TESTO DI RIFERIMENTO:
━━━━━━━━━━━━━━━━━━━━

Il Giornalismo di Pace indica la strada dalla Terra Santa al BDS

Jake Lynch

Uno dei pezzi più raffinati di un lungo reportage sul conflitto Israele-Palestina che abbia mai visto, realizzato dal corrispondente per il Medio Oriente dell’ Australian John Lyons per ABC Four Corners, esemplifica molti dei principi del Giornalismo di Pace (ora raccolti qui: http://www.youtube.com/watch?v=uz8_qzdDdM4). Rafforza inoltre l’argomentazione a favore della campagna BDS-Boycott, Divestement, Sanctions (Boicottaggio, Disinvestimenti, Sanzioni, n.d.t.) in quanto movimento di protesta nonviolento contro il militarismo israeliano e la totale assenza di legalità. 

Sono certo che né John, né alcuno dei giornalisti coinvolti, abbia consciamente inteso fare ciò. ‘Stone Gold Justice’, la trasmissione sull’ampio documentario rilasciata all’inizio di quest’anno, è un pezzo esemplare di giornalismo televisivo. Si basava su fonti impeccabili, sia ufficiali, che solitamente dominano lo scenario giornalistico, sia una serie di fonti non ufficiali le quali, eccezionalmente, trovano spazio non solo per trasmettere la loro esperienza, ma anche per offrire la loro analisi.

Il film ha il merito, inoltre, di scindere le parti del conflitto. Rifugge dalla formula classica ‘da una parte – dall’altra’. Osservando gli israeliani che intervengono, lo spettatore è in grado tanto di sussultare di fronte all’incrollabile fanatismo religioso di un capo del movimento ebraico per gli insediamenti, quanto di emozionarsi di fronte al coraggio e all’integrità di un avvocato in difesa dei bambini palestinesi. Alcuni di questi ragazzi vengono arrestati e poi messi sotto pressione per ottenere informazioni sui leader del movimento di protesta nonviolenta contro l’occupazione nella loro terra, riferisce l’avvocato, poiché Israele non è riuscito a porvi fine con la forza.

Fra i palestinesi, ci sono state testimonianze strazianti da parte di alcuni tra le centinaia di bambini – alcuni addirittura dell’età di cinque anni – che hanno fatto ingresso all’interno del sistema di corti militari e sofferto torture, subito confessioni forzate e processi sommari terminati in una manciata di secondi. É rappresentata anche la vicenda del lancio delle pietre – il metodo scelto per esprimere la ribellione – e le sue possibili mortali conseguenze. Un sostenitore della resistenza nonviolenta che è intervenuto si è scoperto essere il fratello di un attentatore suicida che ha ucciso civili israeliani.

━━━━━━━━━━━━━━━━━━━━

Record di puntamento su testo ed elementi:
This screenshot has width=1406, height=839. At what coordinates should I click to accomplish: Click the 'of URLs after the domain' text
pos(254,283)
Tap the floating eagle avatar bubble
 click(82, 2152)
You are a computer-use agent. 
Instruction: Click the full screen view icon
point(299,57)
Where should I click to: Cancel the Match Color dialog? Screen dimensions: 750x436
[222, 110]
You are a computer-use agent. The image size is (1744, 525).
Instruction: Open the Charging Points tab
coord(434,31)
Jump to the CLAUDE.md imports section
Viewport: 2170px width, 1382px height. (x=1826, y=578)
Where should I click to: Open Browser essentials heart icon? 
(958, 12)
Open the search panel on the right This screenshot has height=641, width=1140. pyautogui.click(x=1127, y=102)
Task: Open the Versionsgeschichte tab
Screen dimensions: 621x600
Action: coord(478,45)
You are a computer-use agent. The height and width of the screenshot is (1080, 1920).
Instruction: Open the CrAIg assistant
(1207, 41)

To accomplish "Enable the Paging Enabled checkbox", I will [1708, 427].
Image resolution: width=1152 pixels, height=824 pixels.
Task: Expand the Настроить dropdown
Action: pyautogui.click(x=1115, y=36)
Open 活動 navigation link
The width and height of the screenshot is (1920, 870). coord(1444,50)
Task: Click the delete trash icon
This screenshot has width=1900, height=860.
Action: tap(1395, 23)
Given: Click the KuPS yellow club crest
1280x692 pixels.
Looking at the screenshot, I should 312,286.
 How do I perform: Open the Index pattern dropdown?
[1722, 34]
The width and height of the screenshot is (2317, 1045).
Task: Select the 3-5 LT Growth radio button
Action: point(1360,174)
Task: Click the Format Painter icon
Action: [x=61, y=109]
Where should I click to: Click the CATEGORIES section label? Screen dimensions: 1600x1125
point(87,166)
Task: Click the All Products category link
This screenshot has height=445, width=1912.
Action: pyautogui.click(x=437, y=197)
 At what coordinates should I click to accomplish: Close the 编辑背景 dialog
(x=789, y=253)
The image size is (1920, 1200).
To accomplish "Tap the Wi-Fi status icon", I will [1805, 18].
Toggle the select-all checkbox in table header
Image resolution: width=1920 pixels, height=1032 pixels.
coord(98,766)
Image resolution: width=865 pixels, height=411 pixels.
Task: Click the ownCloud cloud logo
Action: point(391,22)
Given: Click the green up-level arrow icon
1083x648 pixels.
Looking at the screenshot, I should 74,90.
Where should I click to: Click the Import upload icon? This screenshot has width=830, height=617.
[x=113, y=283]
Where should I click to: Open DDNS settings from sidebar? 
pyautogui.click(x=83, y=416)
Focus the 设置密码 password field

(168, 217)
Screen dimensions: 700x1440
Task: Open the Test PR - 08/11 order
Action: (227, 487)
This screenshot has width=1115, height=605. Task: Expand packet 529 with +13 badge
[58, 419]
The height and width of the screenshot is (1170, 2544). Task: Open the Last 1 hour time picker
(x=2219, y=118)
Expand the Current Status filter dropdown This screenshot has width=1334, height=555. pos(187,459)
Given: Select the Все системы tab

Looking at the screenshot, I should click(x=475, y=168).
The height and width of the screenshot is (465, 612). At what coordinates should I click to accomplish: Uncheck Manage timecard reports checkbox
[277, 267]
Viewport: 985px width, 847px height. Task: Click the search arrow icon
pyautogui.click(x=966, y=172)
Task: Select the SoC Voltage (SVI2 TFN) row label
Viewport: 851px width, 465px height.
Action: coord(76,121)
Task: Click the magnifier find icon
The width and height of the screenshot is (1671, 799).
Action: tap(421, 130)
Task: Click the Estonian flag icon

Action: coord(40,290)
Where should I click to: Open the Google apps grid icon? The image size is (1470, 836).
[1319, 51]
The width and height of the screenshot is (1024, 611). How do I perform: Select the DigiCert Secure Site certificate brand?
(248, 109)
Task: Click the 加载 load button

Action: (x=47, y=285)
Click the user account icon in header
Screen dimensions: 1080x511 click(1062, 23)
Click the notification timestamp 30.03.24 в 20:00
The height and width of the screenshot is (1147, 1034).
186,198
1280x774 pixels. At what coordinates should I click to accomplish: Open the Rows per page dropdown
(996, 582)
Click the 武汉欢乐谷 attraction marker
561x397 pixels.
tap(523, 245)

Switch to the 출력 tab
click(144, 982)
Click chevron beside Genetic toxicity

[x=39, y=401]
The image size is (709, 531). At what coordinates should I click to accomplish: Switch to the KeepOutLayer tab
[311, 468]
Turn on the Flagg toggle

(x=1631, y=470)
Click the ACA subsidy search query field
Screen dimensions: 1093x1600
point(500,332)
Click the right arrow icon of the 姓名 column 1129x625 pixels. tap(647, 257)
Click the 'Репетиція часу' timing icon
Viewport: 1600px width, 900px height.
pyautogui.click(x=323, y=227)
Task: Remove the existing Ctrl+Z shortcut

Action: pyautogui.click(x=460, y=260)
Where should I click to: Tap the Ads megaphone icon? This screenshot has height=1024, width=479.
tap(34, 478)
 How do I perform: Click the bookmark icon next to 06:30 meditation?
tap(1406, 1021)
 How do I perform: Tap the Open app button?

━━━━━━━━━━━━━━━━━━━━

COMPITI:
• a. Elenca ciò che, secondo l'articolo sul Giornalismo di Pace, hanno sofferto o subito i bambini palestinesi entrati nel sistema di corti militari.
• b. Scrivi il seguito dell'articolo sul Giornalismo di Pace, cominciando dopo la sua ultima frase.

RISPOSTE:
• a. Torture; confessioni forzate; processi sommari terminati in una manciata di secondi.

• b.
Non è rappresentata un’equivalenza tra la sofferenza inflitta sugli israeliani e sui palestinesi, e neanche, a suo onore, il film pretende che ce ne sia. I territori palestinesi occupati non sono ‘disputati’, in nessuna maniera significativa. I ragazzi che lanciano le pietre ai soldati delle forze d’occupazione agiscono nell’ambito del loro diritto a resistere. I soldati stanno attuando un’occupazione illegale, mentre il diritto internazionale, nella forma della IV Convenzione di Ginevra, è cristallino: a una forza d’occupazione non è consentito trasferire nessuna parte della sua popolazione nei territori occupati, così come invece Israele ha fatto con gli insediamenti.

Da tutti questi punti di vista, il film di John esemplifica quella modalità di reportage sui conflitti nota come Giornalismo di Pace. Concepito come un’intenzionale strategia di rimedio al fine di compensare le omissioni e le distorsioni che possono sorgere inconsapevolmente dalle convenzioni del giornalismo, il Giornalismo di Pace è una particolare campagna di riforma su scala globale e, allo stesso tempo, un crescente settore di ricerca accademica, sostenuto da un notevole movimento che vede impegnati giornalisti e società civile nelle Filippine, in Indonesia e Libano, per citarne alcuni.

Richiama il giornalismo a offrire il retroscena e il contesto dei conflitti, e non unicamente la familiare serie di sparatorie; un più ampio spettro di voci, invece che soltanto quelle dei leader di ciascuna parte; a fornire a lettori e spettatori i mezzi necessari per contrastare le versioni dominanti e, quindi, demolire la propaganda; a mettere in risalto iniziative di pace che, per quanto piccole, sono sempre presenti in ogni conflitto, magari al di là dei riflettori; a offrire immagini tanto di pace quanto di guerra. Tutto ciò, in vario modo, era presente nel film Four Corners.

Stone Cold Justice’, come spesso fa un articolo di Giornalismo di Pace, termina con un punto interrogativo. Israele può essere forte in questo momento, osserva John, ma cosa succederà quando l’attuale giovane generazione di palestinesi – in molti casi brutalizzati e traumatizzati – diventeranno adulti?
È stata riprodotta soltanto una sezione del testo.